* [Direction]
Write out the entries from the start through the line containing "Action: point(147,168)", replacing "search bar" with "address bar" and changing nothing else. Leave out the pictures.

* [Provided data]
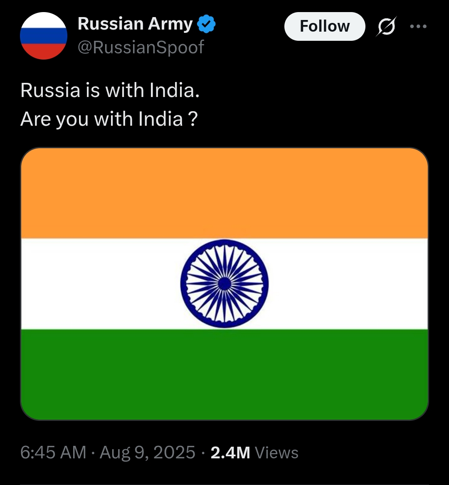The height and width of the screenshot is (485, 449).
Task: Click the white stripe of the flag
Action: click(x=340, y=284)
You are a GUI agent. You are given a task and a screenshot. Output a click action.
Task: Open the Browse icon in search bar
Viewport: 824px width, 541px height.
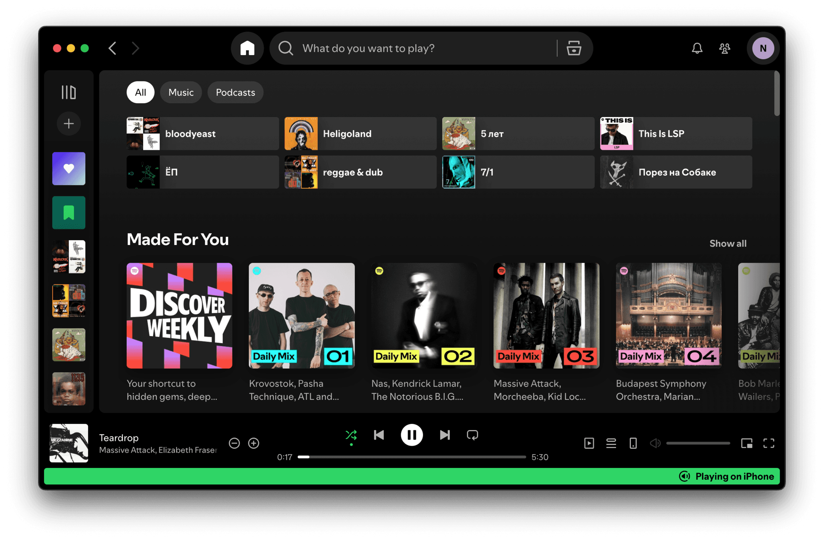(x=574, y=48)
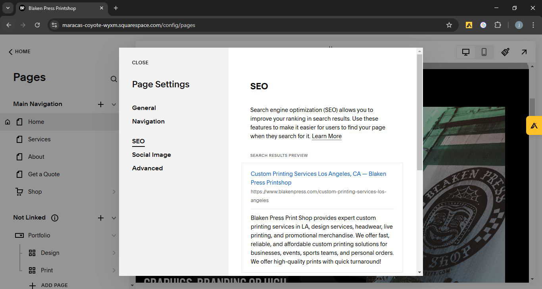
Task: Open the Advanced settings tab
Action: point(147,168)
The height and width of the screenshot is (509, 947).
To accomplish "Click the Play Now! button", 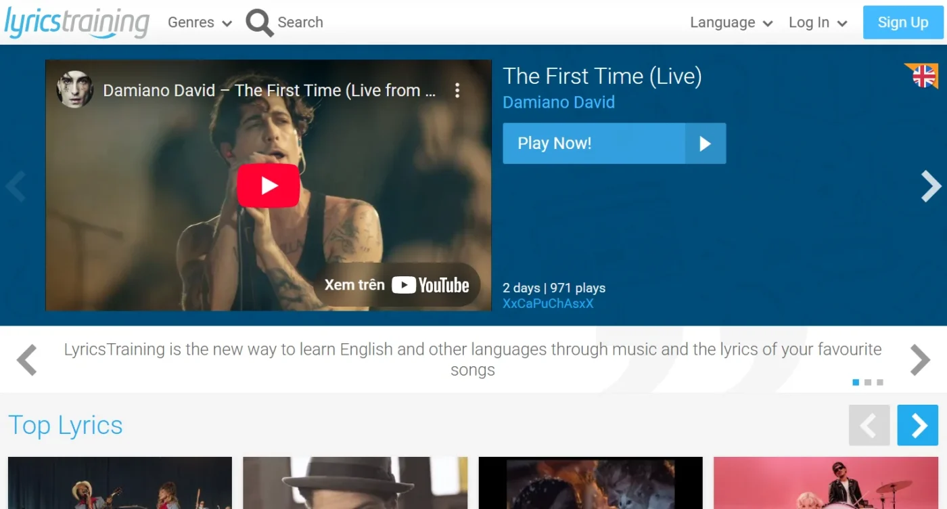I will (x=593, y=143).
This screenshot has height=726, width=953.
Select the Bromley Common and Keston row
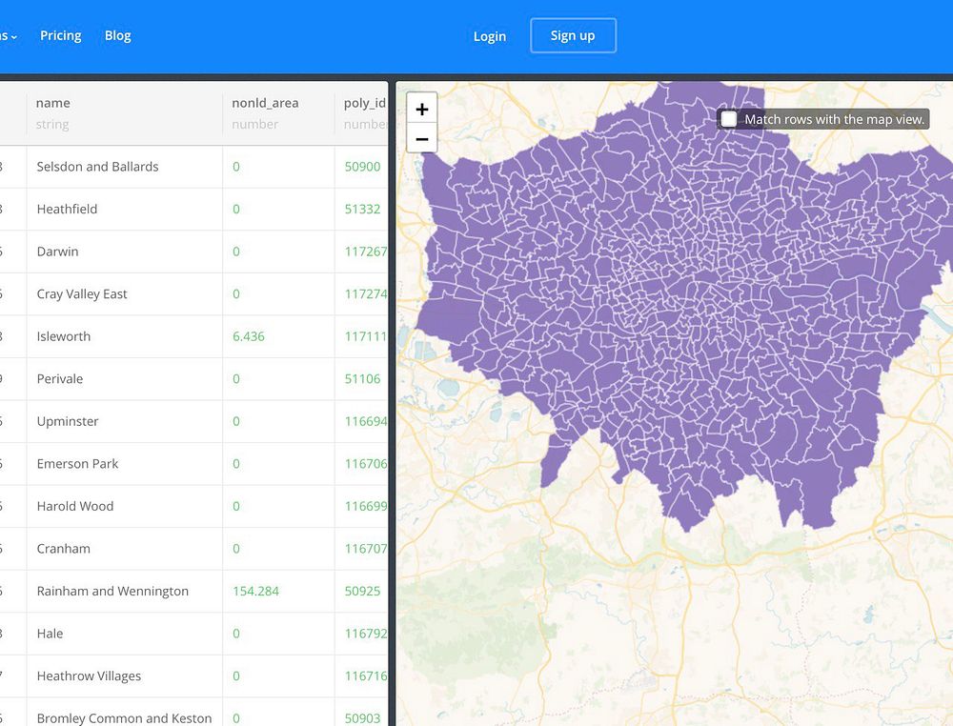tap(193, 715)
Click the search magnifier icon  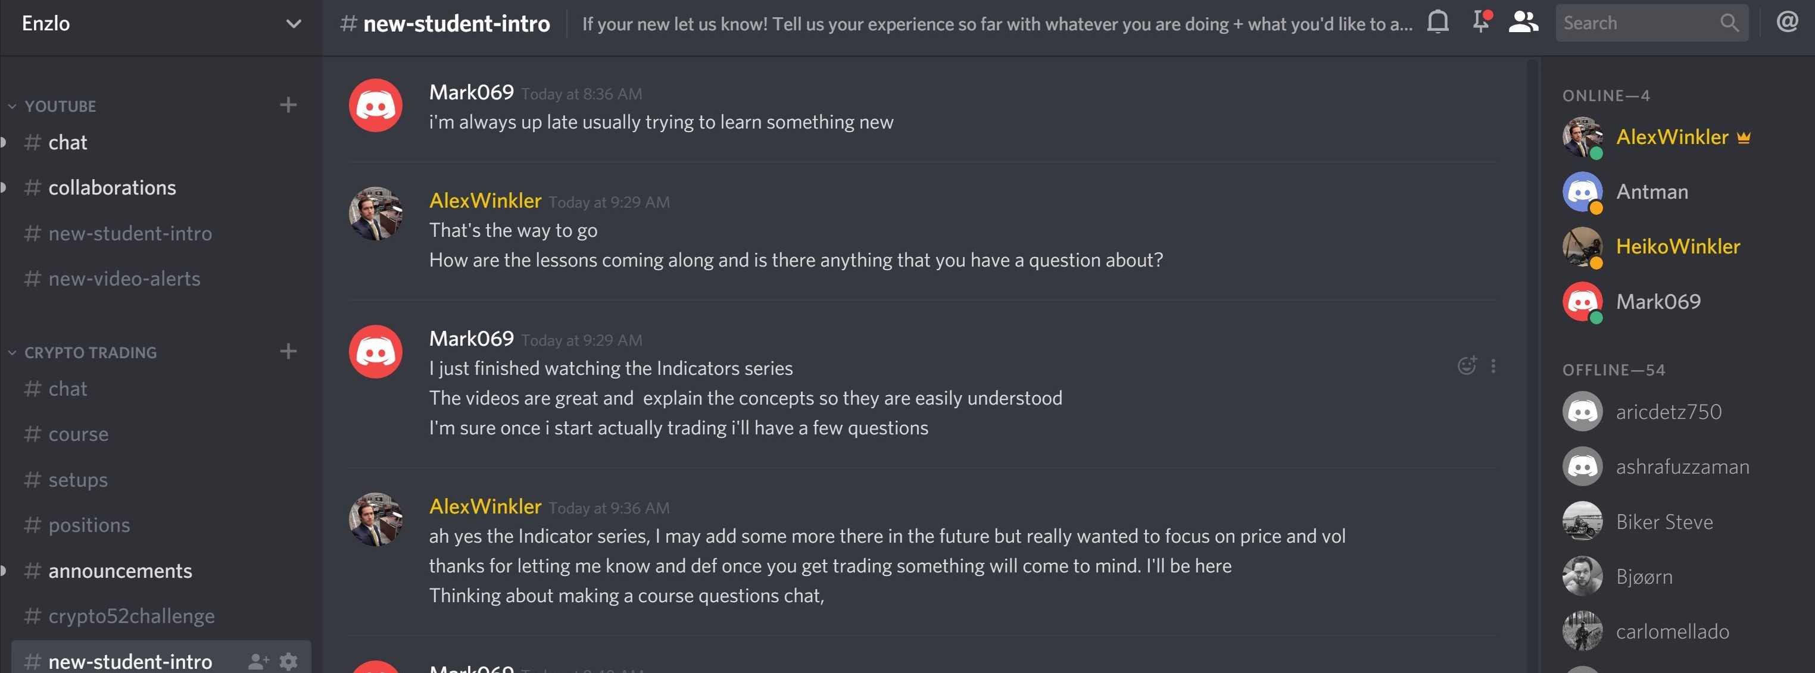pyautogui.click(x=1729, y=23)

* [Result]
The height and width of the screenshot is (485, 449).
Task: Click the white stripe of the flag
Action: click(x=340, y=284)
You are a GUI agent. You are given a task and a screenshot. Output a click action.
Task: Open the Browse icon in address bar
Viewport: 824px width, 541px height.
(x=574, y=48)
Task: Open the Advanced settings tab
Action: point(147,168)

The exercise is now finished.